It’s not often that I come across situations that involve crisis communications, public health, social media and reputation management. Call it the Jim Garrow quad-fecta (yes, I just made that up). But today I have one. And it’s a doozy.
Unless you’ve been ignoring the national news (and local news in 14 states thus far), you are aware of the meningitis outbreak associated with contaminated steroids. When the story first broke out of Tennessee, and we learned more about the infection vector and causative fungus, I said that it would get worse before it got better, and it has. As of this morning, at least 15 deaths have been linked to the situation, and at least one other product from the offending pharmacy has been identified as a potential source of infection. The company has shut down and lawsuits have already been filed. The CDC has been holding almost regular conference calls updating the media on the situation. These are, in every definition of the phrase, crisis communications.
The three other parts of my little quad-fecta come from an article that Mashable published yesterday morning on the outbreak. The few folks who understand public health lanes and divisions between different agencies should have questioned why the media and public information response to the outbreak has unfurled the way it has. There’s a few clues above. First, everyone keeps calling it a meningitis outbreak (which is technically true, but the cause and continued threat is actually the contaminated drug). Second, I mentioned above that the CDC is holding conference calls. According to the way our federal public health agencies are organized should dictate that this is an FDA (US Food and Drug Administration) response. But they’ve seemingly taken a backseat on the response, and have even allowed their subject-matter experts to participate in CDC media conference calls.
The Mashable article (with data taken from social media monitoring company iMedSocial) demonstrates that not only has the CDC taken the lead on this response, but the public is actively seeking out information from the CDC:
In fact, from Sept. 9 to Oct. 10, “CDC” has been searched 13,019 times, while “FDA” was searched only 3,722 times. Graeser thinks this proves how much people respect and look to the CDC when it comes to infectious disease, even if, in this particular case, the illness is not actually infectious.
This is exactly the type of thing that we should expect to happen in a disaster, crisis or other stressful situation. I would expect the public to seek out sources of information that they’re comfortable with, from sources that have demonstrated that they have information and are willing to give it out in a format that the public appreciates and can digest. In short, sources they feel they can trust. The CDC has spent buckets of time, money, personnel and resources on establishing themselves as a credible, plain language, accessible, available source of health information, and now we’re seeing the result of that effort. In a crisis, the public (and the media) are turning to them for updates and the latest news. They’re giving them the benefit of the doubt.
In an emergency or a crisis, isn’t that all that we, as communicators, responders and agencies, really want? Just the benefit of the doubt? To have people look to us for information on what’s happening? And yet, who among us has done as much as CDC has to establish themselves as expert information brokers? Who among us has embraced social media to such an extent as CDC? Who among us has dedicated the staff needed to respond to our own personal crises like CDC?

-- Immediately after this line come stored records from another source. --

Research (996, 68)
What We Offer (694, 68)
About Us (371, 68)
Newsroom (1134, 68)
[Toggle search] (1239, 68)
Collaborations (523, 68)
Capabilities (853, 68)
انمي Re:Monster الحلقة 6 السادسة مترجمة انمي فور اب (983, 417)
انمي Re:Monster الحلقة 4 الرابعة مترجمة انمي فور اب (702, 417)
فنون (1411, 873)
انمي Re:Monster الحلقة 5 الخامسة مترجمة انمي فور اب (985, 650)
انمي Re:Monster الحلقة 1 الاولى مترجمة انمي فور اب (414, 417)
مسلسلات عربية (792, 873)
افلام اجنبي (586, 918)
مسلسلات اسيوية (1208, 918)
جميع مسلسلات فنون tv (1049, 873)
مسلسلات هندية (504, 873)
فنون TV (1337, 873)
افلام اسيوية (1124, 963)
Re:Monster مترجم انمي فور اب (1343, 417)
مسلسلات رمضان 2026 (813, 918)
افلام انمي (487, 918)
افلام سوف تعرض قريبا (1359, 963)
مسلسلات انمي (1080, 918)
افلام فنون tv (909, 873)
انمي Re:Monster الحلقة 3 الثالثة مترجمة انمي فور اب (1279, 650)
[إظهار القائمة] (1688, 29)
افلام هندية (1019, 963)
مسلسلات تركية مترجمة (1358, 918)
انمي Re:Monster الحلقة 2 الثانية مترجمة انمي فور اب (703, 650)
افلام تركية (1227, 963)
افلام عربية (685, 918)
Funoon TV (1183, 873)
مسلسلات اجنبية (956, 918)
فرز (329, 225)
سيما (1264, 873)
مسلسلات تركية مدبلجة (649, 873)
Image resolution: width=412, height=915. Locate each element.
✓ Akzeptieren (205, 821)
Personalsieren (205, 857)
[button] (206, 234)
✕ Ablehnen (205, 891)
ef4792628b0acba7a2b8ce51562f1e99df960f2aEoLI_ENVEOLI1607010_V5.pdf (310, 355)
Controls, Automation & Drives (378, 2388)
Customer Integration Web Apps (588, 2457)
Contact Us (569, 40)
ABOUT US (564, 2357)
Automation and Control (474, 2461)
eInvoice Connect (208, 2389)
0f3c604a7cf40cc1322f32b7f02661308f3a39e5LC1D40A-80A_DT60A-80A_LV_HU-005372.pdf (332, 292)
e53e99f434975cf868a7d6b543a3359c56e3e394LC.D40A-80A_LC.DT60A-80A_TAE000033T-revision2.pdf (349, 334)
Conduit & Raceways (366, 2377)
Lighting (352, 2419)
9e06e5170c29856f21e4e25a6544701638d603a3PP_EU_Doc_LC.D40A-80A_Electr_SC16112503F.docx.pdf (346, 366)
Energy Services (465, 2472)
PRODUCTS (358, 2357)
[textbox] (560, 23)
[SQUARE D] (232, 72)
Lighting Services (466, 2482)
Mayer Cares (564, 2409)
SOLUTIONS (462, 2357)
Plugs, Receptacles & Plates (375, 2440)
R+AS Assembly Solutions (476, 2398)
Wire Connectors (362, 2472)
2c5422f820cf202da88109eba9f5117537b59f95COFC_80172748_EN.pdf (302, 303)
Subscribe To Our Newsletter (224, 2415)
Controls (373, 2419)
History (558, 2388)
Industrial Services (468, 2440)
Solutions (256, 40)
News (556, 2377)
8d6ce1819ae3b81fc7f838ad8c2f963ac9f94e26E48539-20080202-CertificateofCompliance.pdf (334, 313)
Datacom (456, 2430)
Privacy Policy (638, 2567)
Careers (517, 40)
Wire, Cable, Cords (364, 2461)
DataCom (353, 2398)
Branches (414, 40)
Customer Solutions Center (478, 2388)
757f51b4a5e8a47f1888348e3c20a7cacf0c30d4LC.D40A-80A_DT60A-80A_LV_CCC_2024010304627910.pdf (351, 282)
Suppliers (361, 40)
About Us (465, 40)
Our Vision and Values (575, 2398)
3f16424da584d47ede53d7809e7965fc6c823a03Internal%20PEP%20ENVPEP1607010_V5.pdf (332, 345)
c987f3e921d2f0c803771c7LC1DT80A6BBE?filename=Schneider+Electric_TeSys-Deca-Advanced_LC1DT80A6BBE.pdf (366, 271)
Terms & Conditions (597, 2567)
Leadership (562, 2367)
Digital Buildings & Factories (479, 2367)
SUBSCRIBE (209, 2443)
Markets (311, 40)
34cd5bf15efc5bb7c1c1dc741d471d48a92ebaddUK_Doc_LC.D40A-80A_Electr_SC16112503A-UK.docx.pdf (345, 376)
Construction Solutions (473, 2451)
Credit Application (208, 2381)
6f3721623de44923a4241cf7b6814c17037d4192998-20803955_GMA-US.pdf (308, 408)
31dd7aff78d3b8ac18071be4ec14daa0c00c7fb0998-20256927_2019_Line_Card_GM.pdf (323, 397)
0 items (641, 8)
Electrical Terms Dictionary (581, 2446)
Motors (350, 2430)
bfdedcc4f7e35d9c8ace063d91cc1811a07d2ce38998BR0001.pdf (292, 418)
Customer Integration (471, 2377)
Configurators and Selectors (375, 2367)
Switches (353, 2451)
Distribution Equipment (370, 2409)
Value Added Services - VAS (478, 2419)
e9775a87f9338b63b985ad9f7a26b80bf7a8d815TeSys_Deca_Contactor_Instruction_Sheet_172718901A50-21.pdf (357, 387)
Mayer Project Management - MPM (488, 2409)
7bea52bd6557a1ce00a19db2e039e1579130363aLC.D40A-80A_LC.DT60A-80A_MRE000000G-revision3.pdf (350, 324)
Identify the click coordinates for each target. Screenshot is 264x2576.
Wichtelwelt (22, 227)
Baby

Instead, we depend upon the public to trust us because we’re the government, or we’re a respected agency, or we haven’t done anything wrong. When that fails, we gripe about the public reading blogs that offer non-expert opinions and deal in innuendo and misdirection. We rail against the media seeking out counter-balancing information sources. We yell at our overworked communications staff who are forced to rely on twentieth-century technology and information distribution mores.
If you want to be seen as that critical information point, you need to understand that it takes INVESTMENT. Investment in your staff to try new methods of communication, investment in distributing information whenever and where ever the public are seeking it, investment in building relationships with the media that goes beyond an occasional press release. If we want to be trusted in a crisis, we have to build that trust before the crisis. And there’s not shortcut for doing that.